CORE - Using a Pipeline
=======================

Dedicated code in :guilabel:`Core/Pipelines` module.

General Policy
--------------

Several *Pipelines* are available with **DeepPhysX**, allowing the user to:

    * **Generate** synthetic data from simulations → ``DataGeneration``
    * **Train** artificial neural networks with synthetic data → ``Training``
    * Use the **predictions** of trained networks inside a simulation → ``Prediction``

A *Pipeline* is always associated with a :ref:`working session <about-working-sessions>`, whether it already exists or
whether it is automatically created when the *Pipeline* is launched.

The main policy for creating and using a *Pipeline* is to first define a *Configuration* for each component involved by
this *Pipeline*.
*Configurations* can then be mandatory for *Dataset*, *Network* and *Environment* if one wants to create a *Pipeline*.
Once these *Configurations* are defined, the *Pipeline* can be created and launched.

.. note::
    More details are provided for each *Configuration* in dedicated sections.


Pipeline - Data generation
--------------------------

The *DataGeneration* will only involve an *Environment* and a *Dataset*, so this *Pipeline* requires the corresponding
*Configurations*.

As the purpose of this *Pipeline* is only to create synthetic data, the working session will always be created at the
same time.
The name of the repository to create can be provided as a parameter.

Furthermore, users have to define which data to save and how much :

    * The number of **batches** to produce
    * The number of **samples** in a single batch

.. warning::
    This pipeline does not involve a *Network*, the ``get_prediction`` request from Environment is then disabled.

§ **To do**
(a) According to the DeepPhysX pipeline documentation, which two components does the DataGeneration pipeline involve?
(b) Quote the DeepPhysX pipeline documentation word for word, starting with "Pipeline - Data" and going on through "as a parameter.".
(c) Write what comes next in the DeepPhysX pipeline documentation, picking up after its final sentence.
The items that follow the DeepPhysX pipeline documentation have nothing to do with this work.

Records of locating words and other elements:

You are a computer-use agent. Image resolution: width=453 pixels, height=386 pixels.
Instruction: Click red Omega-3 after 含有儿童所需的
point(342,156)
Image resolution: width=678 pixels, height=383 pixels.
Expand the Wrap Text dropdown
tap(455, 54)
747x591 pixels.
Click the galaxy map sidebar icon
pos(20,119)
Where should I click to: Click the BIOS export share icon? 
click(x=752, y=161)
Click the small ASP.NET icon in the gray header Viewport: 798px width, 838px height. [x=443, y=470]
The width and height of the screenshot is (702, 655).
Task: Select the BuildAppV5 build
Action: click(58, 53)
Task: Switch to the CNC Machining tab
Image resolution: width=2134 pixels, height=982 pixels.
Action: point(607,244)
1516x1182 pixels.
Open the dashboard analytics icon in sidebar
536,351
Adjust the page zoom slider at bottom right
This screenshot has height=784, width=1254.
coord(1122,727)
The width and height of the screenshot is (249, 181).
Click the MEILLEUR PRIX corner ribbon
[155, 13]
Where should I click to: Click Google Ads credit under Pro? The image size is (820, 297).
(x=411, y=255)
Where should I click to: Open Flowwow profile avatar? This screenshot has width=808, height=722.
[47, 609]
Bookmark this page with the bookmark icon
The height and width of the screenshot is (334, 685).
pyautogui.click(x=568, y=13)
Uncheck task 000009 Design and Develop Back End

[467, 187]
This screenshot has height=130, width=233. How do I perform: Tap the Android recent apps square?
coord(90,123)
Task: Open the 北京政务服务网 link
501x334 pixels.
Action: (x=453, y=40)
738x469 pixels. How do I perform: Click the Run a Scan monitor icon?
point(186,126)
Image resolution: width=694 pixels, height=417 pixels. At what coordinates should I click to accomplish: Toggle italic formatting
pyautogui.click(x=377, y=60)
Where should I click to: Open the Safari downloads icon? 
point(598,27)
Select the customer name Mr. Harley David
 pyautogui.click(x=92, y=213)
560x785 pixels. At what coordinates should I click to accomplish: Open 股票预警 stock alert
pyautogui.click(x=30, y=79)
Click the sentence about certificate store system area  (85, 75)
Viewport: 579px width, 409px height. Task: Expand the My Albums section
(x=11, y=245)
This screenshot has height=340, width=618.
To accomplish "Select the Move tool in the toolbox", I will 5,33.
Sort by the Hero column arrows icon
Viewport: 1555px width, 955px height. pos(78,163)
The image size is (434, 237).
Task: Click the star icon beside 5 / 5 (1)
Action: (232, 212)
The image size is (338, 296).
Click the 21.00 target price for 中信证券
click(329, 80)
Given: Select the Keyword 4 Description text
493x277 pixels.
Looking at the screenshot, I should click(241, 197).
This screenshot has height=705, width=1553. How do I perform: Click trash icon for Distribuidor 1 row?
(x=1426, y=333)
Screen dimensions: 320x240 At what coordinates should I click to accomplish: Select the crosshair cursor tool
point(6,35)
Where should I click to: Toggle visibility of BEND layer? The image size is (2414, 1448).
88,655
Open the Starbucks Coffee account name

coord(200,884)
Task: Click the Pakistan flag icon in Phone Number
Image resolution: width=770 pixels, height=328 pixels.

§ **Answers for the exercise**
(a) An Environment and a Dataset.

(b)
Pipeline - Data generation
--------------------------

The *DataGeneration* will only involve an *Environment* and a *Dataset*, so this *Pipeline* requires the corresponding
*Configurations*.

As the purpose of this *Pipeline* is only to create synthetic data, the working session will always be created at the
same time.
The name of the repository to create can be provided as a parameter.

(c)
    Trying to launch this request it will lead to an error, so make sure there are no such requests in the data
    production procedure in your *Environment*.

.. highlight:: python

See following example::

    # Import BaseDataGeneration and Config objects
    from DeepPhysX.Core.Pipelines.BaseDataGeneration import BaseDataGeneration
    ...

    # Define configs
    dataset_config = ...
    environment_config = ...

    # Create the pipeline
    data_generator = BaseDataGeneration(session_dir='sessions',
                                        session_name='my_data_generation',
                                        dataset_config=dataset_config,
                                        environment_config=environment_config,
                                        batch_nb=500,
                                        batch_size=16)

    # Launch the pipeline
    data_generator.execute()


Pipeline - Training
-------------------

The *Training* can involve an *Environment*, a *Dataset* and a *Network*, so this *Pipeline* might require the
corresponding *Configurations*.
There are several ways to use this pipeline:

    **Training a Network from scratch**
        To train a *Network* from scratch, the *Training* requires the whole set of *Configurations*.
        A new working session will be created, whose name can be set as a parameter.

    **Training a Network with an existing Dataset**
        Training a new *Network* with an existing *Dataset* is considered as creating a new working session.
        The path to the *Dataset* to use has to be provided as a parameter.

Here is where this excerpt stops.